Text for analysis Block Start

Advertisement

Data Governance: The Oft-Overlooked Pillar of Strong Data Quality

By on
Read more about author Daniel Zagales.

What are the most common causes of Data Quality issues? The conventional answer to that question includes problems like inaccurate data, duplicate data, or data containing missing values. These are the sorts of issues that organizations tend to focus on when they want to improve the quality of their data so that they can leverage it more effectively. These are indeed common sources of Data Quality problems. However, they’re really only surface-level issues. If you truly want to improve the quality of your data, you need to dig beneath the surface to get at the root cause of Data Quality problems: Poor Data Governance. Until you do so, you’ll only be treating the symptoms of Data Quality challenges rather than curing their root cause.

Here’s why Data Governance should be at the center of every organization’s Data Quality strategy, along with tips on how to establish an effective Data Governance operation.

Ungoverned Data Leads to Low-Quality Data

The typical organization today recognizes the value of Data Quality because it knows that if you put garbage into your data analytics tools and processes, you’ll get garbage back out, to borrow an overused metaphor. That’s why many businesses have solutions in place to validate the data that they manage for issues like missing or inaccurate information.

The problem with this approach is that it only works for the data that the organization knows about. It doesn’t address what’s known as ungoverned data, aka data that isn’t managed in conformance with the organization’s data standards.

Ungoverned data typically originates because someone in the organization, such as a data analyst, produces data without establishing strong governance policies to control how the data will be shared, secured, and maintained over time. Data producers may also lack an understanding of the underlying data they are working with and the business rules for aggregating or disseminating various KPIs related to the data.

The decision to share data without first sorting out these issues is not usually the result of malfeasance. On the contrary, ungoverned data often emerges because someone in the organization creates data that other people need, and in the rush to ensure that they can start using the data, sharing begins before anyone creates a plan in place for governing the data over the long term.

It doesn’t help, either, that it’s common for businesses to have IT solutions in place that make it easy to share data, but not to govern it. The typical IT organization implements software that can store and distribute information across an organization, but the IT department has little or no knowledge of how different business units will use the data. As a result, it struggles to determine how data needs to be governed or monitored. It’s only through collaboration between stakeholders from across the organization that effective Data Governance policies can be established and implemented.

Too often, that collaboration doesn’t happen before people begin sharing data, and ungoverned data is the result. From there, you get low-quality data. If you don’t establish clear policies about how data needs to be governed and managed, you’re likely to end up with information that is inaccurate, unreliable, and difficult to analyze efficiently because no one knows which policies to follow to avoid introducing quality problems into the data.

Making Ungoverned Data Governable

The solution to ungoverned data – and, by extension, to the Data Quality issues it breeds – is simple enough: Businesses need to establish solutions that make their ungoverned data governable.

Doing so requires a combination of people, processes, and technologies, including:

  • Audit logs: Establishing a robust audit log for all of the data that your organization produces ensures that you have visibility into who is using the data and whether they modify, extend, or delete any of it. In turn, you can determine whether any data access events violate your organization’s Data Governance standards.

Text for analysis Block End
Given data Block Start

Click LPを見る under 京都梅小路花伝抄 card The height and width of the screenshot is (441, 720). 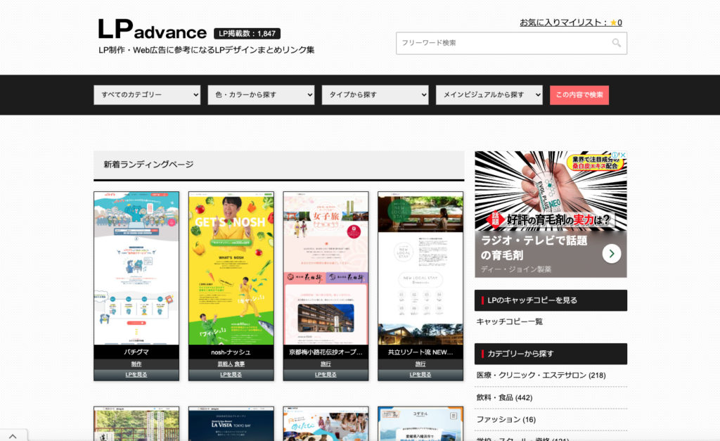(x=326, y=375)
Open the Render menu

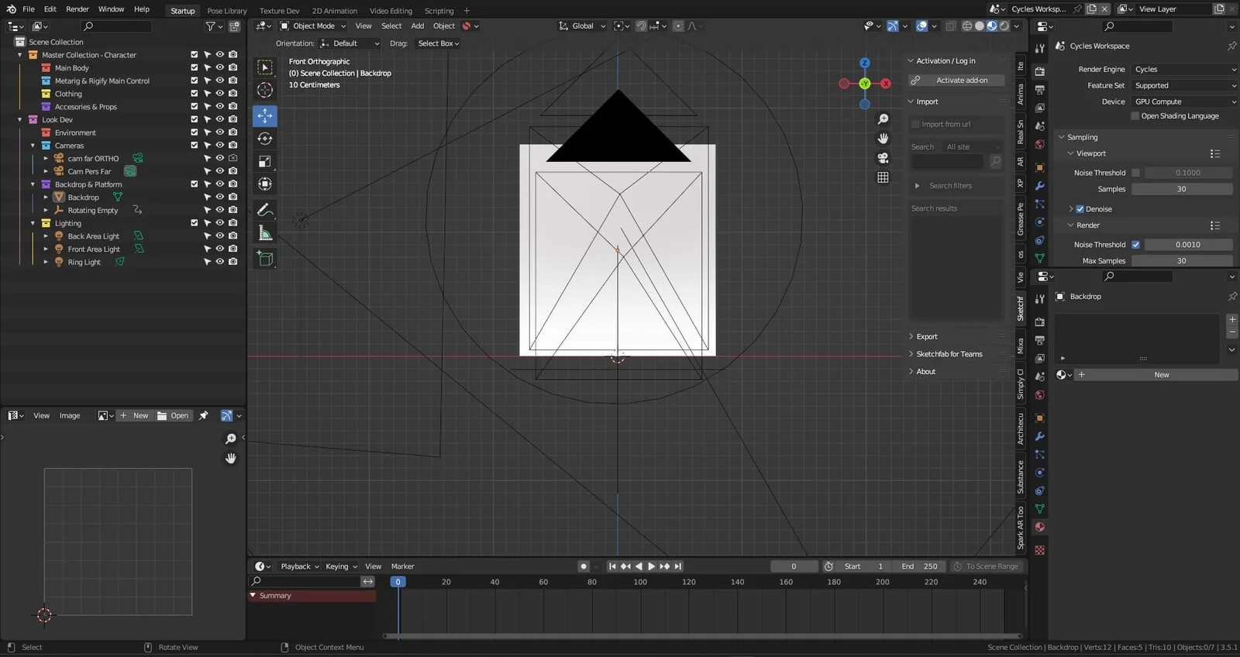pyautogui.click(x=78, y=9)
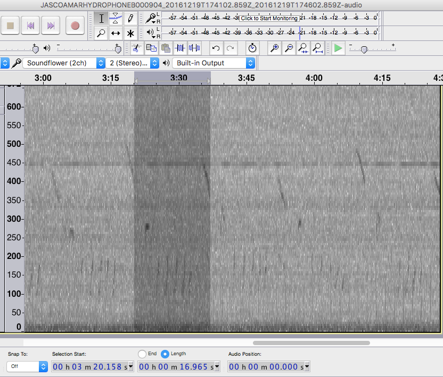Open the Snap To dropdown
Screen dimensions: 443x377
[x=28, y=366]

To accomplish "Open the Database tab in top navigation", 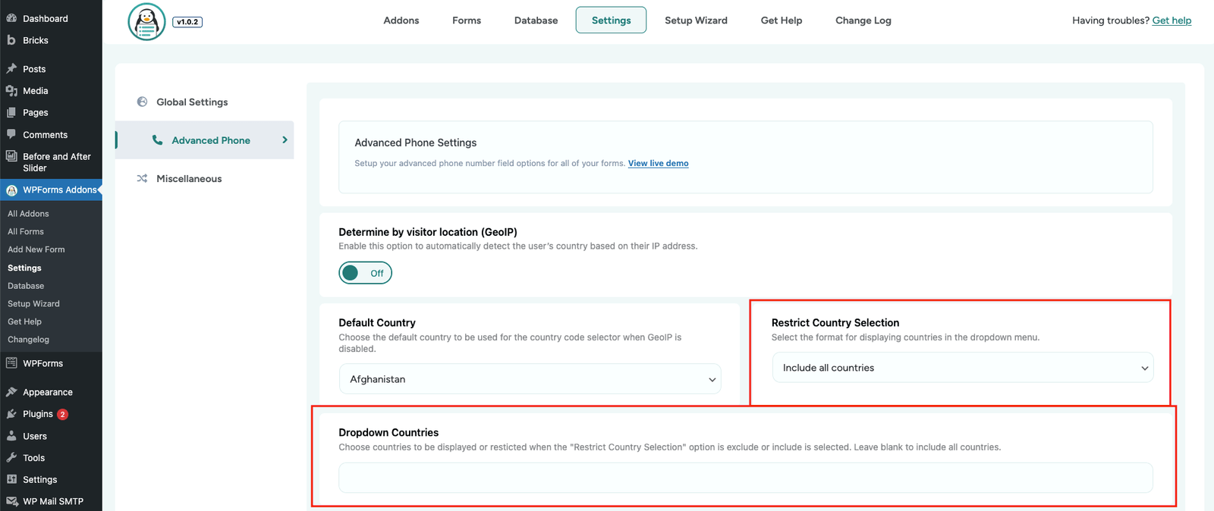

Given data Block End

> [Apply what you read]
a) List the problems that the data governance article gives as the conventional answer to what most commonly causes Data Quality issues.
b) Output the part of the data governance article between "Ungoverned Data Leads" and "organization’s data standards.", inclusive.

> [Answers to the exercise]
a)
- Inaccurate data
- Duplicate data
- Data containing missing values

b)
Ungoverned Data Leads to Low-Quality Data

The typical organization today recognizes the value of Data Quality because it knows that if you put garbage into your data analytics tools and processes, you’ll get garbage back out, to borrow an overused metaphor. That’s why many businesses have solutions in place to validate the data that they manage for issues like missing or inaccurate information.

The problem with this approach is that it only works for the data that the organization knows about. It doesn’t address what’s known as ungoverned data, aka data that isn’t managed in conformance with the organization’s data standards.